County asks for landfill health risk study

By Codi Wilson, Woodstock Sentinel-Review

The former site of Carmeuse Lime's quarry in Beachville, a proposed new landfill site. (File photo)

The former site of Carmeuse Lime's quarry in Beachville, a proposed new landfill site. (File photo)

County Council is asking Walker Environmental Group to undertake a health risk assessment with an epidemiologist to investigate potential health effects associated with the proposed Beachville landfill.

At Wednesday's county council meeting, Ingersoll mayor Ted Comiskey presented a unanimously-supported motion to send a formal request to Walker to get the assessment placed on the first draft of the project’s terms of reference before it is released at the end of this month.

“A landfill of this magnitude, I don’t believe that studies have ever been done on what are the health effects of living inside one for a matter of 20 years or greater,” Comiskey said.

“If we have to do studies on plant life, air, wind, dust, water, certainly that overall health effect is something that must be addressed and must be looked into and it is only fair that it be placed on the terms of reference to be placed in front of a minister as one of the environmental assessments to be completed.”

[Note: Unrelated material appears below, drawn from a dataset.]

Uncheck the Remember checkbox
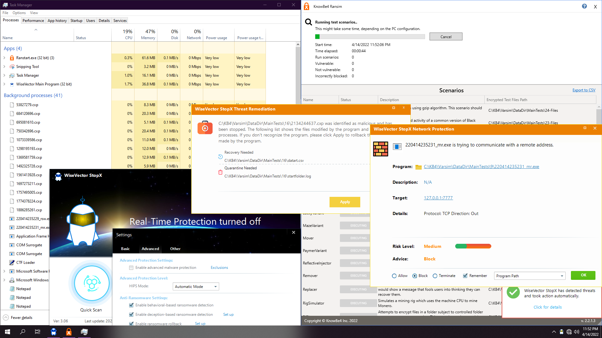This screenshot has height=338, width=602. (x=465, y=276)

Some members of council were unsure why it was necessary that the issue be dealt with at County Council as opposed to the joint municipal peer review coordinating committee, the expert panel tasked with handling issues associated with the proposed landfill.

As Comiskey explained, previous communication about the study between the committee and Walker yielded unsatisfactory results.

“Through working with the peer review, we have requested, saying we are very concerned about the health effects of the landfill and a long-term health study should be completed. It was kind of brought back to us that they did not believe at this point in time they felt that was a necessity,” Comiskey said.

“We are talking potentially 17 million tonnes of waste on a daily basis over a 20-year period with the bacteria’s being exposed to the residents of Oxford County. I think that should be studied. I think that should be looked into.”

Comiskey illustrated his point about waste exposure with an analogy.

“One of the things that hit home with me was the comment that if you had a dead skunk in the middle of the room, you would actually be breathing in particles of dead skunk,” he said.

“Living that close to a landfill, what are the effects? I’m not a scientist. I do not know but I certainly would like the health issue addressed… I think this is one of the major concerns of the residents of the area.”